A: I think several things need to take place and some of them are already under way. The total upgrading of the profession through better training and better certification has to take place, and we’re working very closely with the American Association of Colleges for Teacher Education, as well as the National Council for Accreditation of Teacher Education and the new Holmes Group, to try to upgrade the training and the qualifications of those who enter the teaching force.

I also think we have to look very closely at what salaries will be, especially in light of trying to attract new people into the profession, addressing the teacher shortage, and then keeping teachers in. We have to look at the conditions under which teachers work-conditions which today are not such that they encourage people to want to come in, to be involved in the process and to stay in the process.

Here, I am speaking specifically about the fact that teachers are so isolated. We really don’t get a chance to work together.

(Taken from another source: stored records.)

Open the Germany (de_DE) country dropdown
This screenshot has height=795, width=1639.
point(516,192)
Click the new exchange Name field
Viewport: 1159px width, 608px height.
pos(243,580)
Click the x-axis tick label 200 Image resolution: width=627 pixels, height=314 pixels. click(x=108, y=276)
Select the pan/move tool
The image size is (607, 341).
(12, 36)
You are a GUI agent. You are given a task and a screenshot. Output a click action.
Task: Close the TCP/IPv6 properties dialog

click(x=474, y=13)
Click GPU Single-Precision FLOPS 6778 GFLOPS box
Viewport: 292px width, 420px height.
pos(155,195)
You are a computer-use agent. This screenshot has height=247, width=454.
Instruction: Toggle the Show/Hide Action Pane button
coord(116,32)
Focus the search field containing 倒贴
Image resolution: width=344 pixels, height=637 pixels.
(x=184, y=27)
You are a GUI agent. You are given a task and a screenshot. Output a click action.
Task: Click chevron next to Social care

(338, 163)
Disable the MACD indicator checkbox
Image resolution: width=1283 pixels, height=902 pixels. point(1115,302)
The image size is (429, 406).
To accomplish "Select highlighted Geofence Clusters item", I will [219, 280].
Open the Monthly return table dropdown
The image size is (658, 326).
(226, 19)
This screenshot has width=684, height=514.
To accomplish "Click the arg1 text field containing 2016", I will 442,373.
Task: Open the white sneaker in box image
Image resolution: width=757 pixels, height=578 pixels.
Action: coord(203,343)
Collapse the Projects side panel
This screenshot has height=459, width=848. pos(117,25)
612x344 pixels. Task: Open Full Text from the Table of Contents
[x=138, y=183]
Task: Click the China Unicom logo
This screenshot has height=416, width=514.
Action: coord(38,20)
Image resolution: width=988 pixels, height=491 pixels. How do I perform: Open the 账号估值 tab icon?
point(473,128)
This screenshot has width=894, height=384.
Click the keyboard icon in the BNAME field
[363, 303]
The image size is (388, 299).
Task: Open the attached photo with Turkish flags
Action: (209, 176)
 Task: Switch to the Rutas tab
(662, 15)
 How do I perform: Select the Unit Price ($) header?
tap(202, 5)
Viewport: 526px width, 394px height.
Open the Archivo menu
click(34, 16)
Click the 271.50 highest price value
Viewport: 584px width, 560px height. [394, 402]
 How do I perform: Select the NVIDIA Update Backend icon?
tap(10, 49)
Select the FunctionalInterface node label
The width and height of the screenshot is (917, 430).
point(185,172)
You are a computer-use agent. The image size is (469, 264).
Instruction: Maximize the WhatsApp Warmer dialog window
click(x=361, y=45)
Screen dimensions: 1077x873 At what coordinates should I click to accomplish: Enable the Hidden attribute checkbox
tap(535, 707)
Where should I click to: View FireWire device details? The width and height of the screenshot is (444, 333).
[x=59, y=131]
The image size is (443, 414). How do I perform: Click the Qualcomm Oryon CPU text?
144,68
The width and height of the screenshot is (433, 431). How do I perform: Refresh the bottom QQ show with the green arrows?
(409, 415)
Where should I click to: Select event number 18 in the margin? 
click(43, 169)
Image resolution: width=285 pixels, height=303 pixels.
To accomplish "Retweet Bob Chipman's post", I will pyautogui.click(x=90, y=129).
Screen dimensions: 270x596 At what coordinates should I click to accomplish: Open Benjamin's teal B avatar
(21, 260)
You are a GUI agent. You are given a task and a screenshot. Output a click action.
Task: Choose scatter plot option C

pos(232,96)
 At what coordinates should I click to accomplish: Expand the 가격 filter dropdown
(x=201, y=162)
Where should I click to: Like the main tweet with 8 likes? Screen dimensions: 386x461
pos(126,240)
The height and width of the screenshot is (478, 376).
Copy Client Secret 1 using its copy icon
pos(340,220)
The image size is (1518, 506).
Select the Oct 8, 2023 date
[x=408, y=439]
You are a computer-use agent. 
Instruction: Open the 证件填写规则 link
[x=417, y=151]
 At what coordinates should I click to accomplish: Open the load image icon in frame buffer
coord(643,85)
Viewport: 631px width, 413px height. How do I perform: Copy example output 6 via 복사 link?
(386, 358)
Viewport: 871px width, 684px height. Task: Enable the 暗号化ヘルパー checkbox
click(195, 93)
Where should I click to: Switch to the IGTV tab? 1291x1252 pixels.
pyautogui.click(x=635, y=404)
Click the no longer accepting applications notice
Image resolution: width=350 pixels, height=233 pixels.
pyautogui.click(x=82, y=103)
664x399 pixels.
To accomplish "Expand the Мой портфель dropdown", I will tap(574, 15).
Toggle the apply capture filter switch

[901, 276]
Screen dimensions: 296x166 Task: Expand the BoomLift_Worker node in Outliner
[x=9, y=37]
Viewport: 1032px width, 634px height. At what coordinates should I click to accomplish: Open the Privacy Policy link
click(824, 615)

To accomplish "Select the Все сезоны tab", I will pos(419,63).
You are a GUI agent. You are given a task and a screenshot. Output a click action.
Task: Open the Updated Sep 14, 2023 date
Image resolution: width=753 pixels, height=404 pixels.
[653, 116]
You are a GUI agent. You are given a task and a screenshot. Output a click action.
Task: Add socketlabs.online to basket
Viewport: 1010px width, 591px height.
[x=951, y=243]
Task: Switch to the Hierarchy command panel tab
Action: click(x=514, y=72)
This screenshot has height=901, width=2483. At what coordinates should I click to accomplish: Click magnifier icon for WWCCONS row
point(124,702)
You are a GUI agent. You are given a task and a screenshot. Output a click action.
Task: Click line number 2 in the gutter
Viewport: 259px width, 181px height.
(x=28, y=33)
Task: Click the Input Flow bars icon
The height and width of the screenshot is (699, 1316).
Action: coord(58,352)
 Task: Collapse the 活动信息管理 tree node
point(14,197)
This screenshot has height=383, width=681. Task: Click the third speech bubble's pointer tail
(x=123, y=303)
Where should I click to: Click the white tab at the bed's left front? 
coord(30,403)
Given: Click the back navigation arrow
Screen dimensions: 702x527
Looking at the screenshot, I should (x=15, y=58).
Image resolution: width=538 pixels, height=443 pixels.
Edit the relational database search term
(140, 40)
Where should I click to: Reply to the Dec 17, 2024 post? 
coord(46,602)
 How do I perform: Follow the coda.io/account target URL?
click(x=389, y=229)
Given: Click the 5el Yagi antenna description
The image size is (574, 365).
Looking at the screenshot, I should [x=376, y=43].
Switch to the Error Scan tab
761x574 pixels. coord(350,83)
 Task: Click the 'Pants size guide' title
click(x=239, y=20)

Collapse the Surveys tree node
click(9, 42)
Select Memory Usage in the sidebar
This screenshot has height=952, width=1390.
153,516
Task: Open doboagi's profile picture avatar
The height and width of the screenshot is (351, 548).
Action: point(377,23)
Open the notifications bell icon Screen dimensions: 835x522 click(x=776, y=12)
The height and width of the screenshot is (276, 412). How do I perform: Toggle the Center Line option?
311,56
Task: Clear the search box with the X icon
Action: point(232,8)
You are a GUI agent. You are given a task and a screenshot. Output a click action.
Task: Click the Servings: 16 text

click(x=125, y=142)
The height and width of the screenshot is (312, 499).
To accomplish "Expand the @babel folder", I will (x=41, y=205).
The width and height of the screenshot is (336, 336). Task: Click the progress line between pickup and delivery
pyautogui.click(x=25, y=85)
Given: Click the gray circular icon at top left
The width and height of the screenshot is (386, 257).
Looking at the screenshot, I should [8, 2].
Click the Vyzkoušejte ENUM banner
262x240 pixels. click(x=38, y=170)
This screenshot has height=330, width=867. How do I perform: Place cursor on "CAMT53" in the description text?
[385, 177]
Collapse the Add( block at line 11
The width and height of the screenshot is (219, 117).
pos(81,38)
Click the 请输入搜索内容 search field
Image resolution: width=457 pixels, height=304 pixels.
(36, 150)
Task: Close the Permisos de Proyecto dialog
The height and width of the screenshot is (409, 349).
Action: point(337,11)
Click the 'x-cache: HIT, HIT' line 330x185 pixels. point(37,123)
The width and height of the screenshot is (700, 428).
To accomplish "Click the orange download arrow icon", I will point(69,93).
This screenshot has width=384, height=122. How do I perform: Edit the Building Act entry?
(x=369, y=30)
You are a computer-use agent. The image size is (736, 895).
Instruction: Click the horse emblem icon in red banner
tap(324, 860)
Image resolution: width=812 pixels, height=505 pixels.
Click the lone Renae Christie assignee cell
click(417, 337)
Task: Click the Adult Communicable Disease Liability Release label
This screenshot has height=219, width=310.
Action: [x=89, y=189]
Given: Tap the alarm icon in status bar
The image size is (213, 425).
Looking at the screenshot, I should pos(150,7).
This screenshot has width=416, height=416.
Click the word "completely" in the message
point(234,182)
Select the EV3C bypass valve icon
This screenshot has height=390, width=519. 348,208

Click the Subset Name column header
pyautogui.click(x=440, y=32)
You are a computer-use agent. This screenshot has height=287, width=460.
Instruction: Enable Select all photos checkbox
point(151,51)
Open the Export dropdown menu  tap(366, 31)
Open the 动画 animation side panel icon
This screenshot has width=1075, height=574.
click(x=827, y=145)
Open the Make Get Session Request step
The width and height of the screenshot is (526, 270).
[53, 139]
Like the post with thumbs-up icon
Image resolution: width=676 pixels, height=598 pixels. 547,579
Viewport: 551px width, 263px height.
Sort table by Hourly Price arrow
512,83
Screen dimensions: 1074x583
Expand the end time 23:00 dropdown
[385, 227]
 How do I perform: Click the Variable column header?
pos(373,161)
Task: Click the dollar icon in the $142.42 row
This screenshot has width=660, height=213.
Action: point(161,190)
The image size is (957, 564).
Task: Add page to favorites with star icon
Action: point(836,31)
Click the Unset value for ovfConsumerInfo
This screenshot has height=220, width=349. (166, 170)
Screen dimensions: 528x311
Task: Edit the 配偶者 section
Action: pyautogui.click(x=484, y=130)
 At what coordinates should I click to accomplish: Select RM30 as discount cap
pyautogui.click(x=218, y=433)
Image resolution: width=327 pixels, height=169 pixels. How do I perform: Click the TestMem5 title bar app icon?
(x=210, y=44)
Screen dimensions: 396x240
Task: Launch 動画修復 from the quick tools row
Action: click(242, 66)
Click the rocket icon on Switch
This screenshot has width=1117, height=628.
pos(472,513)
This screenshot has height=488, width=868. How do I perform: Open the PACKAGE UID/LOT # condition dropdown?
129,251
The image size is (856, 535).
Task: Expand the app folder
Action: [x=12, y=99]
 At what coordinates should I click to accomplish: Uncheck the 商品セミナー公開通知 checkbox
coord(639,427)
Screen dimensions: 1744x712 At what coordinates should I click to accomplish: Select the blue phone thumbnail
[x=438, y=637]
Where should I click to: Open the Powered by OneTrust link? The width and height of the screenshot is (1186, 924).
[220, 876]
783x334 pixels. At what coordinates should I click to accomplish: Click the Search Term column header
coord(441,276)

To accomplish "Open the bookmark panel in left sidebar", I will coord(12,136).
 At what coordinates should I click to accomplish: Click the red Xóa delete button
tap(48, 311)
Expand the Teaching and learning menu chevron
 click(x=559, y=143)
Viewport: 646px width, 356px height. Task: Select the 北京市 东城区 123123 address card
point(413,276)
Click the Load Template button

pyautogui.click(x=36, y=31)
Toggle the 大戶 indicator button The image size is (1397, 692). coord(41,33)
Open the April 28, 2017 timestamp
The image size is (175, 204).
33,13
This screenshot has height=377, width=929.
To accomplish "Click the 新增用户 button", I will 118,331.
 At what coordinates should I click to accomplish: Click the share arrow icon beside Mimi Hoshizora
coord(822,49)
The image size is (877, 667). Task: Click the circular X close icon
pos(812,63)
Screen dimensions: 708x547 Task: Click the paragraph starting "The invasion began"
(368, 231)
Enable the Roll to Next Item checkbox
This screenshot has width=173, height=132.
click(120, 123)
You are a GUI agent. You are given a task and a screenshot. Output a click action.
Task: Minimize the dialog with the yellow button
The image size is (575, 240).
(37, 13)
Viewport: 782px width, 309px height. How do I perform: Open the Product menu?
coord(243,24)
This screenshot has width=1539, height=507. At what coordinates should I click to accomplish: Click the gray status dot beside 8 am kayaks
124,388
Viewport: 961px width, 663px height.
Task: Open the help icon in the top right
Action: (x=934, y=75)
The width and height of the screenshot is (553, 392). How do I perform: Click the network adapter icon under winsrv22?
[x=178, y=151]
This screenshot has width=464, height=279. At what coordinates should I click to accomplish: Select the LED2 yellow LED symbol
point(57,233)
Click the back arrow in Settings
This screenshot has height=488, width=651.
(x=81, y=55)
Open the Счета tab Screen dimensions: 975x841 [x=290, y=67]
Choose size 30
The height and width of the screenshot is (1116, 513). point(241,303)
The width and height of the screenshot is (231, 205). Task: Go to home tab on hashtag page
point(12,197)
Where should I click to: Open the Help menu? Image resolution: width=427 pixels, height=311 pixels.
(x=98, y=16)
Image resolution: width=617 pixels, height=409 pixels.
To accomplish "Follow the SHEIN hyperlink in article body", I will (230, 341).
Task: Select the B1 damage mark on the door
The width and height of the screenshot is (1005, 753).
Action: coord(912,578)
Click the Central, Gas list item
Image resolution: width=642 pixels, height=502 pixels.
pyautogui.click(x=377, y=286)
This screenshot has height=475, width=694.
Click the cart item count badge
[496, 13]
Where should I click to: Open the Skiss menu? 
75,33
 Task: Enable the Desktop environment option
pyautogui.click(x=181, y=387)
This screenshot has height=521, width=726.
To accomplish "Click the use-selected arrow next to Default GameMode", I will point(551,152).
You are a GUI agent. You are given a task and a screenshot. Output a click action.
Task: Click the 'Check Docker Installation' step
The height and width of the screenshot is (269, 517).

We need to change that, so that we have more of an opportunity to come together and talk about the mission of education, about who comes in and who stays in the profession, about curriculum, textbooks, the way the schools are structured, and about discipline and homework.

We have to look at the whole issue of whether teachers are going to be partners in education or continue to be the people on the sidelines. I don’t think we will accomplish much in the way of professionalizing teaching if we continue along the latter route.

Q: Is there anything the N.E.A. will be doing in the next year that specifically promotes professionalization of the teaching force?

A: Let’s go back and look at what we did in 1982, because we said way back then that we did not believe current teacher-training programs adequately prepared young people to come into the profession. At that time, we put out our report, “Teacher Education: A Plan for Excellence.” But when we came out with that document it got very little coverage. Now, three years later, it is the hottest issue on the education stove.

Beyond that, we are advocating that teachers be paid a professional wage, a starting salary of $24,000, so that we can attract young people into the profession.

There is also the whole concept of restructuring the schools. Part of our new ‘Mastery in Learning Project’ is designed to teach teachers how to be more directly involved in the whole education and decisionmaking process.

And we are trying to make sure that people outside the profession understand what teachers deal with on a day-to-day basis, so that they are more knowledgeable about teachers and what teaching is all about. We’re working with the P.T.A., we’re working with many civic groups, we’re working more closely with business, we’re working with Congress, the politicians, to try to make sure that decisions about teaching are made in an educationally sound way.

I think another effort to upgrade the profession took place this summer when we voted to do two things. First, to support more rigorous certification requirements-that teachers have a high grade-point average, 2.5 or better, have successfully completed a student-teaching experience, and have passed a pedagogical subject-matter test. Second, we said not only should you do all that before becoming a teacher, but having entered the profession, teachers should grow professionally and be evaluated annually. Those evaluations should be used to help teachers maintain the highest level of knowledge in the profession.

All of that was designed to be a comprehensive package to upgrade and maintain the highest standards in the classroom.

Q: How do you reconcile the apparent contradiction between the N.E.A.’s past decade of ‘union’ strategies and this new emphasis on professionalism? Aren’t collective bargaining and political action at odds with professionalism?

A: If I want to change the way teachers are trained in Virginia, I have to use my political skills to lobby the General Assembly. I have to lobby the state board. I have to work with the higher-education council. I have to work with the P.T.A. And I have to work with my own members.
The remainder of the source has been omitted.